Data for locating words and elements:
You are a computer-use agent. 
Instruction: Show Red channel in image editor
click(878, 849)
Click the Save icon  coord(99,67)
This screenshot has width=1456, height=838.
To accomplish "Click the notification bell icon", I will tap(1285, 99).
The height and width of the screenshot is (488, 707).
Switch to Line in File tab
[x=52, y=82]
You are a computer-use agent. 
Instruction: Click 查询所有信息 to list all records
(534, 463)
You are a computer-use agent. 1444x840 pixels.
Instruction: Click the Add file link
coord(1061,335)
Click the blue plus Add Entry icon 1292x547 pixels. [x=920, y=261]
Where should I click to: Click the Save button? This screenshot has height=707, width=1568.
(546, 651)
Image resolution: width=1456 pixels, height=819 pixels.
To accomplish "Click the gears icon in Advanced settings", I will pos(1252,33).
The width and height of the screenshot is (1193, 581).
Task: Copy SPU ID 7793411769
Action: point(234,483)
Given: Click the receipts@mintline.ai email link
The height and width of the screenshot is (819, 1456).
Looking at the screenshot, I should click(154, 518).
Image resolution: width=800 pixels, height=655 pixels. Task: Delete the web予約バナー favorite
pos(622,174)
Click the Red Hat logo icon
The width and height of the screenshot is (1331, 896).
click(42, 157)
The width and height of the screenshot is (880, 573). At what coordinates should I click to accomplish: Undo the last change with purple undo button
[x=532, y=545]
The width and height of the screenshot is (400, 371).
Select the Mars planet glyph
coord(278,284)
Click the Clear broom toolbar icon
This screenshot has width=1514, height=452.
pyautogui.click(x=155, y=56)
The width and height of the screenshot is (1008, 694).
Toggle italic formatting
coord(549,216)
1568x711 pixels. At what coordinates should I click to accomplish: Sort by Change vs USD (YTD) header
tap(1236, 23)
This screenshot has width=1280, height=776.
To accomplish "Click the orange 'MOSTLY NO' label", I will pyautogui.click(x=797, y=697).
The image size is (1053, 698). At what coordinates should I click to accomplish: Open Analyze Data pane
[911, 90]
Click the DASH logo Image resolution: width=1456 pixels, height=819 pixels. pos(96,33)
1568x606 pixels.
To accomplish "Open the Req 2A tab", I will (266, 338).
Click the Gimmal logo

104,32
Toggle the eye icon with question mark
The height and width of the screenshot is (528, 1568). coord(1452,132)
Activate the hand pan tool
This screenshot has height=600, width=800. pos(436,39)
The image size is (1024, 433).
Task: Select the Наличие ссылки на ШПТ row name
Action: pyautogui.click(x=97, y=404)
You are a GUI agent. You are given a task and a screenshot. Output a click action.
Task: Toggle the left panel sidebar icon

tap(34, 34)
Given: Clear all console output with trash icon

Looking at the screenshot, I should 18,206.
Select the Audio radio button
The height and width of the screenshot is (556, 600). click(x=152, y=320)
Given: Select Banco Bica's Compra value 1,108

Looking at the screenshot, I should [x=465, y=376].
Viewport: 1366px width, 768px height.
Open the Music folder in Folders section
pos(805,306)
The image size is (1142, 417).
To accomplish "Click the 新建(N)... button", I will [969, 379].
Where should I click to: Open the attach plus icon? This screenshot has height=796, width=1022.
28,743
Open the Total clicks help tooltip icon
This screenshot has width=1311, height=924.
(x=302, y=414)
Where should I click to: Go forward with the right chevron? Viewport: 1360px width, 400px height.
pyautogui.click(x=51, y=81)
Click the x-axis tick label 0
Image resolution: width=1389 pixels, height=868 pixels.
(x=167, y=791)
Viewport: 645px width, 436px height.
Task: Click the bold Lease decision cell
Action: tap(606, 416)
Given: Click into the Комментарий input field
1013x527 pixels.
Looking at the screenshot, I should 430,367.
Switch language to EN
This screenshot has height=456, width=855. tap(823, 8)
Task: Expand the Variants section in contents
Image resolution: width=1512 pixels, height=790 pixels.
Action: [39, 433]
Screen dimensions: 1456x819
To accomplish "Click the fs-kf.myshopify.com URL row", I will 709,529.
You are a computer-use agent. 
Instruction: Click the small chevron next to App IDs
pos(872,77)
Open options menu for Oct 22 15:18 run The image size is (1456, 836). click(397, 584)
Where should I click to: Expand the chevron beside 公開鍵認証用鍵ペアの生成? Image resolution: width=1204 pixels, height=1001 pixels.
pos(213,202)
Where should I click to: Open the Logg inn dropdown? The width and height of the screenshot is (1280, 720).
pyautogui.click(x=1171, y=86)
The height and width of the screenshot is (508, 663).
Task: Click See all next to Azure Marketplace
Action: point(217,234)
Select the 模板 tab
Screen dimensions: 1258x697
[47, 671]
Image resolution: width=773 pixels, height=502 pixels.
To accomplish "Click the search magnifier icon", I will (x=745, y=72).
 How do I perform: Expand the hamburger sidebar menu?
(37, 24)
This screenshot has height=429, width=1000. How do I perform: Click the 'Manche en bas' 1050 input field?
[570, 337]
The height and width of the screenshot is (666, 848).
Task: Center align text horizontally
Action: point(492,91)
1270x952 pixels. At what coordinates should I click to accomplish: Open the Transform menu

_Task directions_. Extract the lines of the entries from the line containing "Where should I click to: Open the attach" up to and including the line containing "This screenshot has height=456, width=855.", reproducing each one verbatim.

_Problem solution_.
Where should I click to: Open the attach plus icon? This screenshot has height=796, width=1022.
28,743
Open the Total clicks help tooltip icon
This screenshot has width=1311, height=924.
(x=302, y=414)
Where should I click to: Go forward with the right chevron? Viewport: 1360px width, 400px height.
pyautogui.click(x=51, y=81)
Click the x-axis tick label 0
Image resolution: width=1389 pixels, height=868 pixels.
(x=167, y=791)
Viewport: 645px width, 436px height.
Task: Click the bold Lease decision cell
Action: tap(606, 416)
Given: Click into the Комментарий input field
1013x527 pixels.
Looking at the screenshot, I should 430,367.
Switch language to EN
This screenshot has height=456, width=855. tap(823, 8)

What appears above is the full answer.